Our course by Milton's light was sped,
And Shakespeare shining overhead:
Chatting on deck was Dryden too,
The Bacon of the rhyming crew;
None ever crossed our mystic sea
More richly stored with thought than he;
Though never tender nor sublime,
He wrestles with and conquers Time.
To learn my lore on Chaucer's knee,
I left much prouder company;
Thee gentle Spenser fondly led,
But me he mostly sent to bed.
W. S. Landor. Miscellaneous Poems.
ДУШИ КНИГ
I
Sit here and muse!—it is an antique room—
High-roofed, with casements, through whose purple pane
Unwilling Daylight steals amidst the gloom,
Shy as a fearful stranger.
There They reign
(In loftier pomp than waking life had known),
The Kings of Thought!—not crowned until the grave
When Agamemnon sinks into the tomb,
The beggar Homer mounts the Monarch's throne!
Ye ever-living and imperial Souls,
Who rule us from the page in which ye breathe,
All that divide us from the clod ye gave!—
Law—Order—Love—Intelligence—the Sense
Of Beauty—Music and the Minstrel's wreath!—
What were our wanderings if without your goals?
As air and light, the glory ye dispense
Becomes our being—who of us can tell
What he had been, had Cadmus never taught
The art that fixes into form the thought—
Had Plato never spoken from his cell,
Or his high harp blind Homer never strung?

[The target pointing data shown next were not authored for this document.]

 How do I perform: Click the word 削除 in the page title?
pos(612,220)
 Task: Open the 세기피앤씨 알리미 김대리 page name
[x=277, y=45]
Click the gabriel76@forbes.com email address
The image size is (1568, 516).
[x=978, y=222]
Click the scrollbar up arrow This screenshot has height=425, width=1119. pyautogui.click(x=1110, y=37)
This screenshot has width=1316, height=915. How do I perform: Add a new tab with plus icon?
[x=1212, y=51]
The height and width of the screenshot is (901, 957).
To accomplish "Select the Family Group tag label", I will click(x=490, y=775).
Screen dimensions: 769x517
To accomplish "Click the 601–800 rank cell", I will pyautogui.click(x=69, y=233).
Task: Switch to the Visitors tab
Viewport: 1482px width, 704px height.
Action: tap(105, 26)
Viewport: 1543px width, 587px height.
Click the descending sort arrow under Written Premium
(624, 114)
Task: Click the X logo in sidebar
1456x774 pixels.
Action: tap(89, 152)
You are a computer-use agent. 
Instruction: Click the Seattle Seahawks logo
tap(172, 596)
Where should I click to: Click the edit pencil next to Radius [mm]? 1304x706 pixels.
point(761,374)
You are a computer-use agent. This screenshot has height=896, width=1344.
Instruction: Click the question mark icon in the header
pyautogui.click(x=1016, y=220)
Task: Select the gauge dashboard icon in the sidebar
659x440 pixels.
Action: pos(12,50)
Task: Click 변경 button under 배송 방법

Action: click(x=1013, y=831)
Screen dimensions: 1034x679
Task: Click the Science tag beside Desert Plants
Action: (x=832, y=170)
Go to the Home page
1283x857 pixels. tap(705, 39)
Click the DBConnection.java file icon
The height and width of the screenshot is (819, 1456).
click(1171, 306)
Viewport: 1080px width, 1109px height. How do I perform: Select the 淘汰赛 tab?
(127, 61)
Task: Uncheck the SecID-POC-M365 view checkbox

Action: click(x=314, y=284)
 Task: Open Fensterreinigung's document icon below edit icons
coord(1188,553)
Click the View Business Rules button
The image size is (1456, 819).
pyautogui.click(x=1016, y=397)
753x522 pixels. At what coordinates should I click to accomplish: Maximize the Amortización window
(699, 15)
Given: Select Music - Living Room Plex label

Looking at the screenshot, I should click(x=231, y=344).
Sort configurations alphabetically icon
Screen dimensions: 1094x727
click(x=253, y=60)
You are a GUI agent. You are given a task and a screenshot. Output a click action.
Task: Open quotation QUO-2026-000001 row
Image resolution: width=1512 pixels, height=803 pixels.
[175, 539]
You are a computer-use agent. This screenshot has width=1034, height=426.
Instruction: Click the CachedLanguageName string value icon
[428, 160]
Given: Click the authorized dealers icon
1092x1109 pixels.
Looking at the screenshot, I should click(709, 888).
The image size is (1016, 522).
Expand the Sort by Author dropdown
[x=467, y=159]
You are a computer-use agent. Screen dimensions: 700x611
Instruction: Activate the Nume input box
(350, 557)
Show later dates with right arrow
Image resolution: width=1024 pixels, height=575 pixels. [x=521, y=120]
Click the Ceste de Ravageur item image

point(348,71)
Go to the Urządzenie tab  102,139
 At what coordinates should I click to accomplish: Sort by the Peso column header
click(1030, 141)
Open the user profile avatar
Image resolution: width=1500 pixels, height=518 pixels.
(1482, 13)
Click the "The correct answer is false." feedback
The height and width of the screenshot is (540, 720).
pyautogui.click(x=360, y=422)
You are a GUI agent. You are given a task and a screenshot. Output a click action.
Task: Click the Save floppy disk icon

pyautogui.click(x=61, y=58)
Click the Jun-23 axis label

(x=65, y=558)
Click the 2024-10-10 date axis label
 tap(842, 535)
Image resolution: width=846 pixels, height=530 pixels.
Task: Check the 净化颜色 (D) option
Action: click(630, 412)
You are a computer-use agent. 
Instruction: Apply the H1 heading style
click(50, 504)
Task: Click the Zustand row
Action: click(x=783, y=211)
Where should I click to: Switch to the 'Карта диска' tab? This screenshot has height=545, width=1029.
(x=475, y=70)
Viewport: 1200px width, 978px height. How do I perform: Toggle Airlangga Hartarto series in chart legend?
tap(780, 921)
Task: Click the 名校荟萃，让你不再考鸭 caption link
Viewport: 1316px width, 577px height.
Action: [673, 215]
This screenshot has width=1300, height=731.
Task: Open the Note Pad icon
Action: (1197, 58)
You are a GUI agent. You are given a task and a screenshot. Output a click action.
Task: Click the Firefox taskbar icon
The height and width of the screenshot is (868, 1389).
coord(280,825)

Kinder all earth hath grown since genial Shakespeare sung!
II
Hark! while we muse, without the walls is heard
The various murmur of the labouring crowd,
How still, within those archive-cells interred,
The Calm Ones reign!—and yet they rouse the loud
Passions and tumults of the circling world!
From them, how many a youthful Tully caught
The zest and ardour of the eager Bar;
From them, how many a young Ambition sought
Gay meteors glancing o'er the sands afar—
By them each restless wing has been unfurled,
And their ghosts urge each rival's rushing car!
They made yon Preacher zealous for the truth;
They made yon Poet wistful for the star;
Gave Age its pastime—fired the cheek of Youth—
The unseen sires of all our beings are,—
III
And now so still! This, Cicero, is thy heart;
I hear it beating through each purple line.
This is thyself, Anacreon—yet, thou art
Wreathed, as in Athens, with the Cnidian vine.
I ope thy pages, Milton, and, behold,
Thy spirit meets me in the haunted ground!—
Sublime and eloquent, as while, of old,
'It flamed and sparkled in its crystal bound;'
These are yourselves—your life of life! The Wise
(Minstrel or Sage) out of their books are clay;
But in their books, as from their graves, they rise,
Angels—that, side by side, upon our way,
Walk with and warn us!
Hark! the World so loud,
And they, the Movers of the World, so still.
What gives this beauty to the grave? the shroud
Scarce wraps the Poet, than at once there cease
Envy and Hate! 'Nine cities claim him dead,
Through which the living Homer begged his bread!'
And what the charm that can such health distil
From withered leaves—oft poisons in their bloom?
We call some books immoral! Do they live?
If so, believe me, Time hath made them pure.
In Books, the veriest wicked rest in peace—
God wills that nothing evil shall endure;
The grosser parts fly off and leave the whole,
As the dust leaves the disembodied soul!
Come from thy niche, Lucretius! Thou didst give
Man the black creed of Nothing in the tomb!
Well, when we read thee, does the dogma taint?